EXERCISE BRIEF »
When a line of the records contains "using", copy it.

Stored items

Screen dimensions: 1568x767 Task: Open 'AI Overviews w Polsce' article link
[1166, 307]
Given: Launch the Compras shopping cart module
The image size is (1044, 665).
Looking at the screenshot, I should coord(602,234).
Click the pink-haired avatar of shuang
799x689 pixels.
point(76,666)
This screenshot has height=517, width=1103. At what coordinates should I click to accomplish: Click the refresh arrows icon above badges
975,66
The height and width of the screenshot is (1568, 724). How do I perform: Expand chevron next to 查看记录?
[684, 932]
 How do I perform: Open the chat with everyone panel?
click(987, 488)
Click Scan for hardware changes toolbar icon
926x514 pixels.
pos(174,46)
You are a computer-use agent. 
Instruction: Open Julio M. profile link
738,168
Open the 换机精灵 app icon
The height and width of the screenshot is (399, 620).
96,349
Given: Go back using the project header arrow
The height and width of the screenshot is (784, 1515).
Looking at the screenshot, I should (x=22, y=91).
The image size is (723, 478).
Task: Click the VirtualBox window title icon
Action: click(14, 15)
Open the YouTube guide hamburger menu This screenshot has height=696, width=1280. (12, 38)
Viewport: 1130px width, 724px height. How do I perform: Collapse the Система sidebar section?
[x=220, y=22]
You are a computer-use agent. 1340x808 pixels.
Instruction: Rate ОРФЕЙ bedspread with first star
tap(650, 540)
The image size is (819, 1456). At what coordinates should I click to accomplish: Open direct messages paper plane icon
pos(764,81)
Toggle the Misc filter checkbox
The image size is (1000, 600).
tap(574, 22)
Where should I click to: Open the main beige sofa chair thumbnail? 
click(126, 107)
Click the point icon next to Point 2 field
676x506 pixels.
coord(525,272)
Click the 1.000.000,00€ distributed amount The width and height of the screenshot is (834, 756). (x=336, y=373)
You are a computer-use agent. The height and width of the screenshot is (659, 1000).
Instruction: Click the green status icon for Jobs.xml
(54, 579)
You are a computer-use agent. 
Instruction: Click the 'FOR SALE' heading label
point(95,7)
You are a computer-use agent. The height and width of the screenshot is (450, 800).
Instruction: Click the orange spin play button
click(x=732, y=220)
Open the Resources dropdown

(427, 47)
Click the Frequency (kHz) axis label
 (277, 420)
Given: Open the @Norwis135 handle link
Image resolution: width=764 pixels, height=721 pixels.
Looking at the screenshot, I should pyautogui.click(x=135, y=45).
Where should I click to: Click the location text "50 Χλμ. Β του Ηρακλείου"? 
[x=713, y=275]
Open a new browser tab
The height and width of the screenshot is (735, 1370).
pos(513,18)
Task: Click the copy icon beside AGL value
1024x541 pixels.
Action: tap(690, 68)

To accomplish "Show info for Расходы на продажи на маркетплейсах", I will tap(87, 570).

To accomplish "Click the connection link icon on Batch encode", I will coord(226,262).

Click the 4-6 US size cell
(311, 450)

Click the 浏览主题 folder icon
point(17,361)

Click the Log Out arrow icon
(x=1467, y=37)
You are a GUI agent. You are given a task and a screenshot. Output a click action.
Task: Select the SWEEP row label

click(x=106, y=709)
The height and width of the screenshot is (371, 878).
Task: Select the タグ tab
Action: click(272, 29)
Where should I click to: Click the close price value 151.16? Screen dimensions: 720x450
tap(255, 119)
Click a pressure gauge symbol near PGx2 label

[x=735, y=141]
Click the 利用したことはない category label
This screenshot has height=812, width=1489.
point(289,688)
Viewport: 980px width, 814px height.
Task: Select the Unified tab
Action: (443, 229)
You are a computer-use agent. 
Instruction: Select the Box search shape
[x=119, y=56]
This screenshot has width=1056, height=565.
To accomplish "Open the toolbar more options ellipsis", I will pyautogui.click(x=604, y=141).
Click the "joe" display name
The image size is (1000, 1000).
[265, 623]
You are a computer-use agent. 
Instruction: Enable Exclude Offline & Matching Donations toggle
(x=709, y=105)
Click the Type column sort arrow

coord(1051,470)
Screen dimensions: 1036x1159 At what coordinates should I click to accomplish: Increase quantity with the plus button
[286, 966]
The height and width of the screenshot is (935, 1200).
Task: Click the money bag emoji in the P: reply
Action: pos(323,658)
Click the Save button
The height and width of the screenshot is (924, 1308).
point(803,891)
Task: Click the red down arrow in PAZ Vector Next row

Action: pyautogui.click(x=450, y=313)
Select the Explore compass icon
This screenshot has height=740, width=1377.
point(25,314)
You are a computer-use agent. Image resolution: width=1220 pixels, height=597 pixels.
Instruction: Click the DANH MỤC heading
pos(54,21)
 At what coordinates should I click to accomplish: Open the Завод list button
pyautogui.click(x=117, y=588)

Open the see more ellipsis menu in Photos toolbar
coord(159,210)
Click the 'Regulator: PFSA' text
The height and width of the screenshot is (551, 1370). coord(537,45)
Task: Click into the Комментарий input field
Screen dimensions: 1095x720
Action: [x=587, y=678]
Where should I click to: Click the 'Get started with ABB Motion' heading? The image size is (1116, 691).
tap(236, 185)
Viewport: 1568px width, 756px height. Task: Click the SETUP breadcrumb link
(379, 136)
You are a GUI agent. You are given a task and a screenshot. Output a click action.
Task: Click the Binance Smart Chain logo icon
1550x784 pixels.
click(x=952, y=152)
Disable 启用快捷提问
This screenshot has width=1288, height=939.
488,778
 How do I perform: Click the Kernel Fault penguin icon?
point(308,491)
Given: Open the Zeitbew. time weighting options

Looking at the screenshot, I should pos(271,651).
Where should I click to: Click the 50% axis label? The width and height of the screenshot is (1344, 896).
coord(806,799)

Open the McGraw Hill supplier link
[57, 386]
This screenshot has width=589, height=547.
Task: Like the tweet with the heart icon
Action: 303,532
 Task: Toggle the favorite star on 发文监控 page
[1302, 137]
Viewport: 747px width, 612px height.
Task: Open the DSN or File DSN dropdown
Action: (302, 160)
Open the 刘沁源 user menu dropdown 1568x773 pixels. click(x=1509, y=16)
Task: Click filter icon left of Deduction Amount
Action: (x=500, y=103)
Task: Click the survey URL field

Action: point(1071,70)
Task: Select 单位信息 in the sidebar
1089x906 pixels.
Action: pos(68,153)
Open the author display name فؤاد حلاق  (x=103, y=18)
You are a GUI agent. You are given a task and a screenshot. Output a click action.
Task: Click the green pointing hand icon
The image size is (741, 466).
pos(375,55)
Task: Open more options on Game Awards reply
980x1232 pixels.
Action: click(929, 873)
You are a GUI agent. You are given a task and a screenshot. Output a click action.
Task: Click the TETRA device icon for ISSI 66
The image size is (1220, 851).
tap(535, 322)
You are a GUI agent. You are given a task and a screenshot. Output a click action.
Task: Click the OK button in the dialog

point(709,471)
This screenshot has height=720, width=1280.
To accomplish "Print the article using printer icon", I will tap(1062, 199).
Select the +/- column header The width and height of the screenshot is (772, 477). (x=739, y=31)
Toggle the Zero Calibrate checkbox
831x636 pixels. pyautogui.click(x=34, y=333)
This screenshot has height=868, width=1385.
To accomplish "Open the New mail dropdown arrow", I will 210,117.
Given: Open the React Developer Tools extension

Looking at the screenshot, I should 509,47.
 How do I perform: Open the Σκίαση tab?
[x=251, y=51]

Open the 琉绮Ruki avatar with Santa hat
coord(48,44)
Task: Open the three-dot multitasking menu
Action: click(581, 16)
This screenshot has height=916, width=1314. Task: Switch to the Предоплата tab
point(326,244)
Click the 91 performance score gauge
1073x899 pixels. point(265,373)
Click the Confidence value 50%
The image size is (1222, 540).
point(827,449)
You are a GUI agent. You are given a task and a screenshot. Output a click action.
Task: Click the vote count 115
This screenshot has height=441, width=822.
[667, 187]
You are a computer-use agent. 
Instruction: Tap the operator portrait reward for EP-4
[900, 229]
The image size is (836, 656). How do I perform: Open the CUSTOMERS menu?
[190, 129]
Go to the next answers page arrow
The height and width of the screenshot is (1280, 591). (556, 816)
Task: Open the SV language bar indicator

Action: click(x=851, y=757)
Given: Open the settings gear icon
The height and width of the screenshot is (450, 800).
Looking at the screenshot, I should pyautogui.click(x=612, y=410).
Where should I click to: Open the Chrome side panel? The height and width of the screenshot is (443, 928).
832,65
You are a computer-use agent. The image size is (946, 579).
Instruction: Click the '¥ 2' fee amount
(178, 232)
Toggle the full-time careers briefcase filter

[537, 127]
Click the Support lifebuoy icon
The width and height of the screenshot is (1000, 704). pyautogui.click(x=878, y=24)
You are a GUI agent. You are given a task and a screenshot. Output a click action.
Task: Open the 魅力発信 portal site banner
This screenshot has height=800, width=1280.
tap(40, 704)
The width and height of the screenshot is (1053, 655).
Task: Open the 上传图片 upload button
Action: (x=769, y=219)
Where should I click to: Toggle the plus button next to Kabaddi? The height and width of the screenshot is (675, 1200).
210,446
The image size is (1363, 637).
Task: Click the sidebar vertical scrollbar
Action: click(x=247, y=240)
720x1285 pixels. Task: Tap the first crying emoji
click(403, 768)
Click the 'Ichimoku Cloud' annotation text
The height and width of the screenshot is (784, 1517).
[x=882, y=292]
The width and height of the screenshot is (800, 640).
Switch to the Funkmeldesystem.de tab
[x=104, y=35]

YOUR RESPONSE »
Given: Go back using the project header arrow
To accomplish "Print the article using printer icon", I will tap(1062, 199).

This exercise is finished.